All entries below are to be duplicated verbatim.

Records from a data collection
-=-=-=-=-

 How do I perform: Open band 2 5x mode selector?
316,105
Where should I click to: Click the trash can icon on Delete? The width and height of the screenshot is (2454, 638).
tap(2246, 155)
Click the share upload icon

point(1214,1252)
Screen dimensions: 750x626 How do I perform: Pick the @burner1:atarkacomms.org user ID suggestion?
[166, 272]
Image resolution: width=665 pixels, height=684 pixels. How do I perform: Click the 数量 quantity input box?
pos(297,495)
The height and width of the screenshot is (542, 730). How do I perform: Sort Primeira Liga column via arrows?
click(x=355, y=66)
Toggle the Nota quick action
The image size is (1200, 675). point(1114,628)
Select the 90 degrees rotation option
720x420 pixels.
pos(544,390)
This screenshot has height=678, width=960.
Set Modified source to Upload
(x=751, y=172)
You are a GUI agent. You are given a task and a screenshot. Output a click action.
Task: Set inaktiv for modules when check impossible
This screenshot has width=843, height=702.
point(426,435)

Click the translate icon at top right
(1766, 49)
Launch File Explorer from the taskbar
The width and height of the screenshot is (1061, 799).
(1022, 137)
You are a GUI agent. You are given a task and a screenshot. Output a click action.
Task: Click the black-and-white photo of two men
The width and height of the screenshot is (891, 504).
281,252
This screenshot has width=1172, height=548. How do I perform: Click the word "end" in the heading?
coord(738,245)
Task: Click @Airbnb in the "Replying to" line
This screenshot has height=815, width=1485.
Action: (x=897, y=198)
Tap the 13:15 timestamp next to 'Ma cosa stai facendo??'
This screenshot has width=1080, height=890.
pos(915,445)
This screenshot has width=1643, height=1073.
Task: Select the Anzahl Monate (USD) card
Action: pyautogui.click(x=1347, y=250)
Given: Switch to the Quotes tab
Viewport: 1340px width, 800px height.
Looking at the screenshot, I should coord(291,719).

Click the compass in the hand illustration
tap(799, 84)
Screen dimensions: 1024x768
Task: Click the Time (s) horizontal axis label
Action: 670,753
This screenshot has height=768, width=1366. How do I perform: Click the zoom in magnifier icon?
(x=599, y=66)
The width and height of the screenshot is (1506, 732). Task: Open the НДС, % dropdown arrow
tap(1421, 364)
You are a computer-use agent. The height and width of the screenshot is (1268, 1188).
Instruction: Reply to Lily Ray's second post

-=-=-=-=-

# [Exercise answer]
 How do I perform: Open band 2 5x mode selector?
316,105
Where should I click to: Click the trash can icon on Delete? The width and height of the screenshot is (2454, 638).
tap(2246, 155)
Click the share upload icon

point(1214,1252)
Screen dimensions: 750x626 How do I perform: Pick the @burner1:atarkacomms.org user ID suggestion?
[166, 272]
Image resolution: width=665 pixels, height=684 pixels. How do I perform: Click the 数量 quantity input box?
pos(297,495)
The height and width of the screenshot is (542, 730). How do I perform: Sort Primeira Liga column via arrows?
click(x=355, y=66)
Toggle the Nota quick action
The image size is (1200, 675). point(1114,628)
Select the 90 degrees rotation option
720x420 pixels.
pos(544,390)
This screenshot has height=678, width=960.
Set Modified source to Upload
(x=751, y=172)
You are a GUI agent. You are given a task and a screenshot. Output a click action.
Task: Set inaktiv for modules when check impossible
This screenshot has width=843, height=702.
point(426,435)

Click the translate icon at top right
(1766, 49)
Launch File Explorer from the taskbar
The width and height of the screenshot is (1061, 799).
(1022, 137)
You are a GUI agent. You are given a task and a screenshot. Output a click action.
Task: Click the black-and-white photo of two men
The width and height of the screenshot is (891, 504).
281,252
This screenshot has width=1172, height=548. How do I perform: Click the word "end" in the heading?
coord(738,245)
Task: Click @Airbnb in the "Replying to" line
This screenshot has height=815, width=1485.
Action: (x=897, y=198)
Tap the 13:15 timestamp next to 'Ma cosa stai facendo??'
This screenshot has width=1080, height=890.
pos(915,445)
This screenshot has width=1643, height=1073.
Task: Select the Anzahl Monate (USD) card
Action: pyautogui.click(x=1347, y=250)
Given: Switch to the Quotes tab
Viewport: 1340px width, 800px height.
Looking at the screenshot, I should coord(291,719).

Click the compass in the hand illustration
tap(799, 84)
Screen dimensions: 1024x768
Task: Click the Time (s) horizontal axis label
Action: 670,753
This screenshot has height=768, width=1366. How do I perform: Click the zoom in magnifier icon?
(x=599, y=66)
The width and height of the screenshot is (1506, 732). Task: Open the НДС, % dropdown arrow
tap(1421, 364)
You are a computer-use agent. The height and width of the screenshot is (1268, 1188).
Instruction: Reply to Lily Ray's second post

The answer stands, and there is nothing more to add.